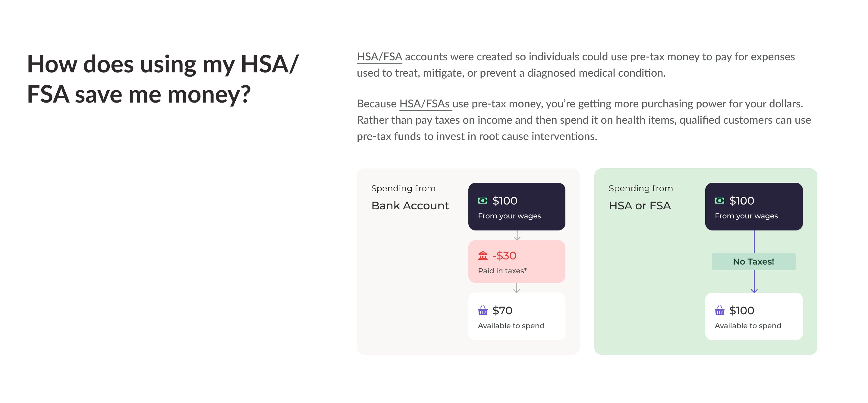Click the green cash icon in Bank Account card
Viewport: 868px width, 403px height.
click(483, 201)
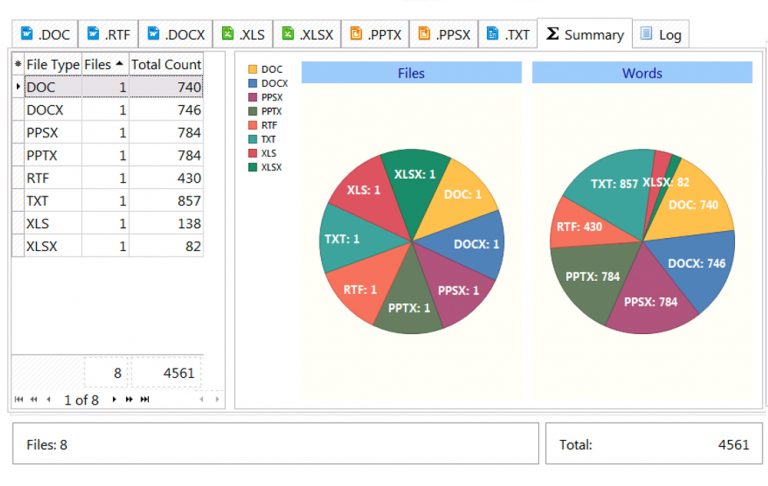Go to the first record in navigator
Viewport: 768px width, 486px height.
pos(19,399)
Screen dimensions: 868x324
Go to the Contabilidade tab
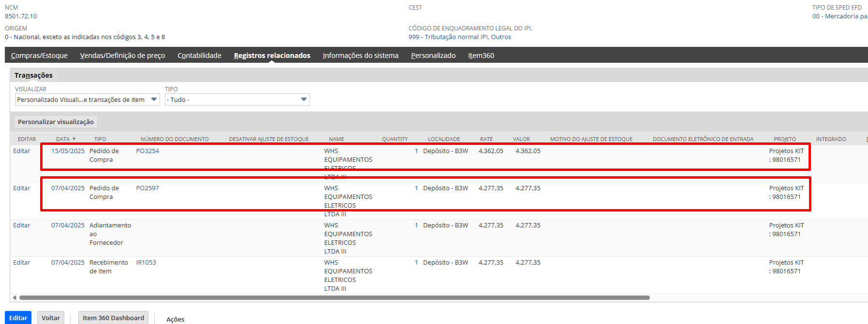[199, 56]
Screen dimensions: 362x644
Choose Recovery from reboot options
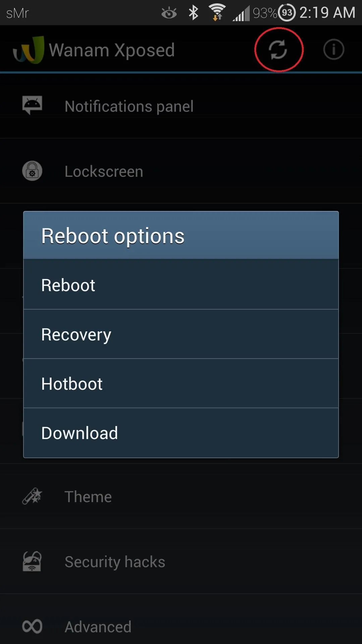click(181, 334)
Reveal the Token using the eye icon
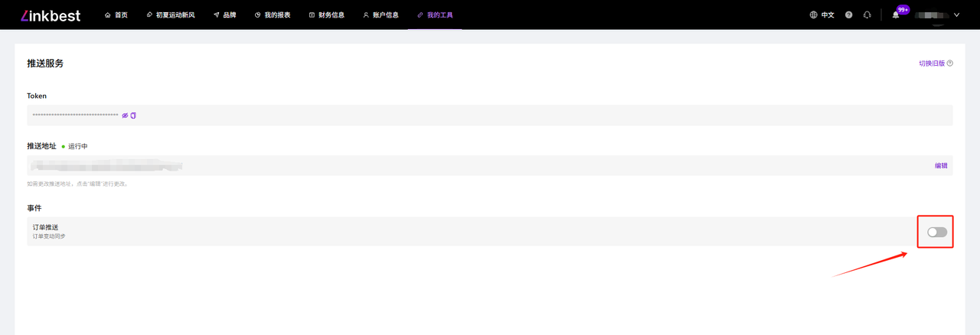 click(125, 115)
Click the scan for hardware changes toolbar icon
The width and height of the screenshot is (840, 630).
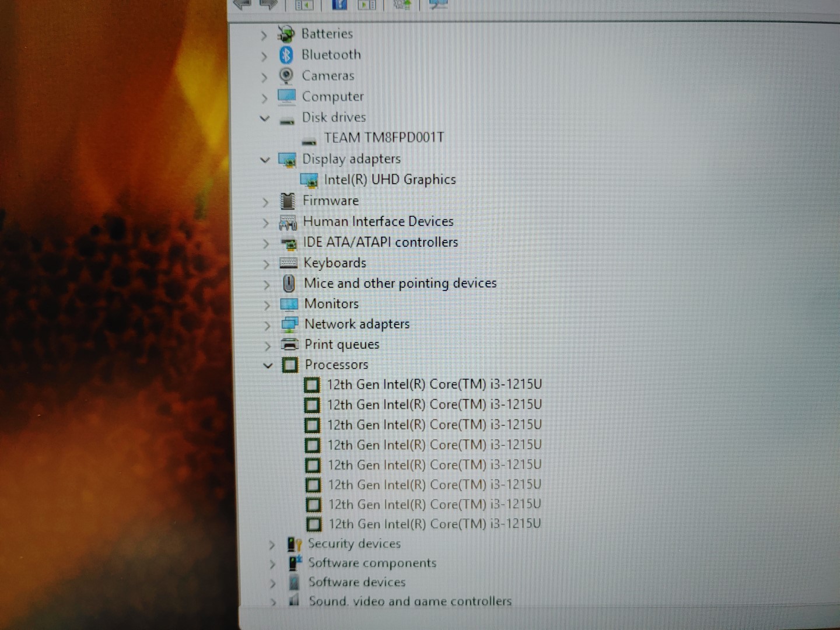coord(438,5)
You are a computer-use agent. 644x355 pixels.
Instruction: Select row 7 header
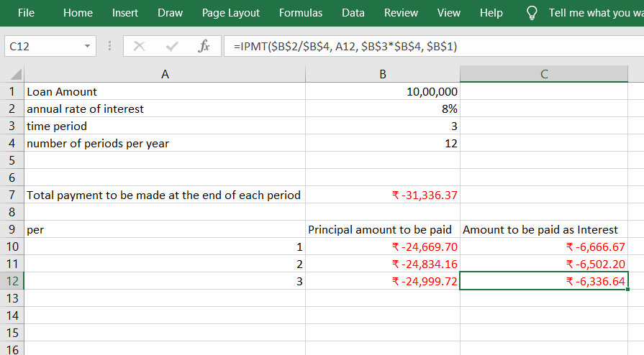12,195
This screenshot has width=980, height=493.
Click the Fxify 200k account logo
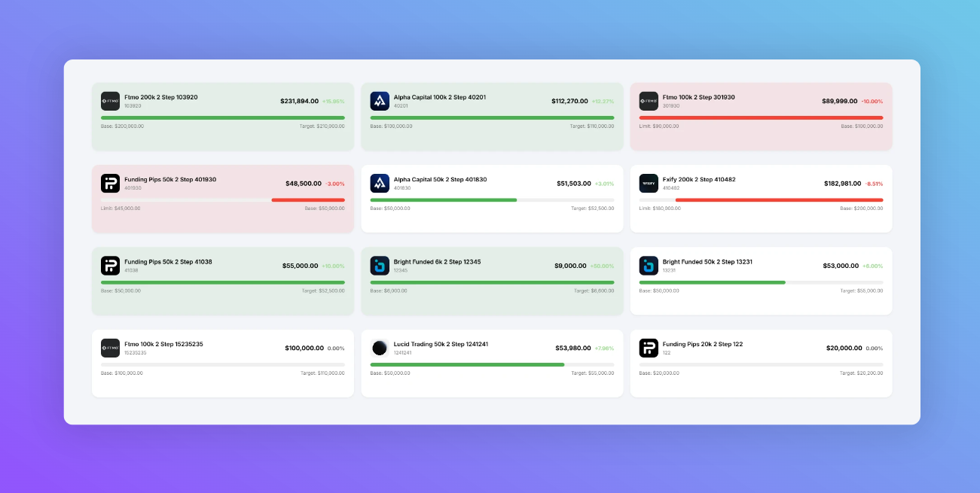(x=649, y=183)
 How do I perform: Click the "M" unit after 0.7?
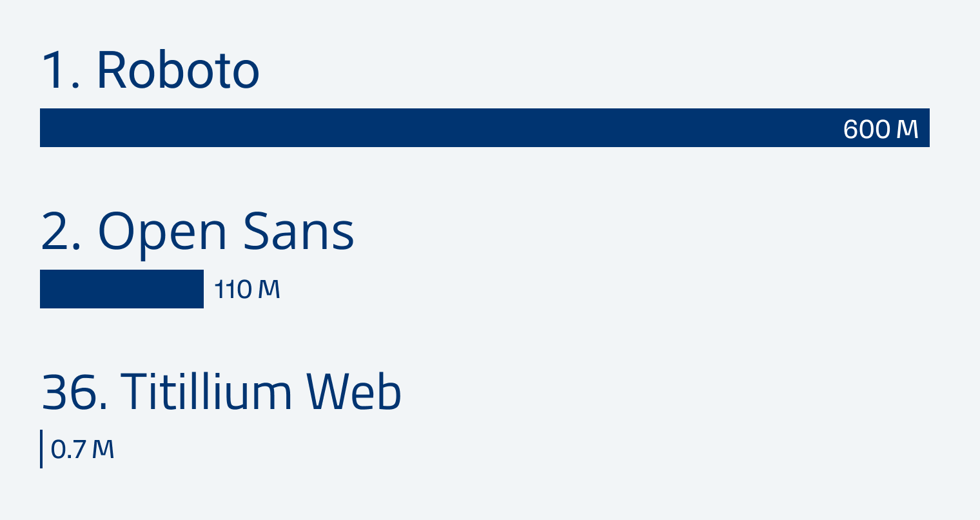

▸ Task item
Pictures excluded, write out exactly and only the lines of the material from the one containing "Screen dimensions: 362x644" up to and including the last line.

▸ Exercise response
Screen dimensions: 362x644
Choose Recovery from reboot options
click(181, 334)
Reveal the Token using the eye icon
 click(125, 115)
Click the scan for hardware changes toolbar icon
The width and height of the screenshot is (840, 630).
coord(438,5)
You are a computer-use agent. 644x355 pixels.
Instruction: Select row 7 header
12,195
This screenshot has width=980, height=493.
Click the Fxify 200k account logo
(x=649, y=183)
 How do I perform: Click the "M" unit after 0.7?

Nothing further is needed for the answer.